Associate professor in epidemiology at La Trobe University, Hassan Vally, says we’re in a race to get Australia vaccinated before these more contagious virus variants break loose here.

“The news of community transmission involving the Indian variant reinforces that the freedoms we have right now in Australia are built on precarious foundations, and things could change at any time. As has always been the case, we can look internationally for examples of what we want to avoid – instances where complacency crept in and the virus took advantage.”

Dr Chughtai says Australia’s population is particularly vulnerable because of its low vaccination rates “even compared to many low-income countries”.

“We should acknowledge the risk of airborne transmission of SARS-CoV2 and consider designated quarantine facilities for returning travellers,” he adds. “We know that the B. 1.617 strain is highly transmissible and has led to a very large epidemic in India and a few other countries. Moreover, viruses spread more quickly during winters. So we should use all available non-pharmaceutical strategies (lockdown, avoiding mass gathering, mask use etc) to control this outbreak.
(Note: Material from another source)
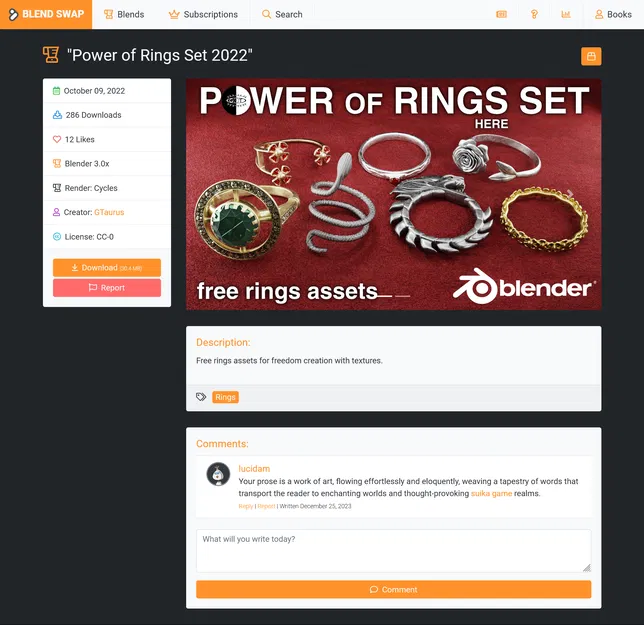Click lucidam's avatar picture
Image resolution: width=644 pixels, height=625 pixels.
[218, 474]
If this is out of control, this may be more devastating than the previous outbreaks.”

Given the experience of Southeast Asian nations, virologists say the peril Australia faces with the new outbreak is extreme.

“It is clear now that we are dealing with a highly contagious variant of the virus, which must be dealt with before it is too late,” says Associate Professor of Microbiology at RMIT University Taghrid Istivan.

“Given that we are heading into winter, in addition to the hesitancy in getting the AstraZeneca vaccine by older eligible recipients, and that many aged care residents haven’t yet got their first COVID-19 shot yet, and with the fast-growing number of positive cases detected in the past (few) days, I hope it is not too late.”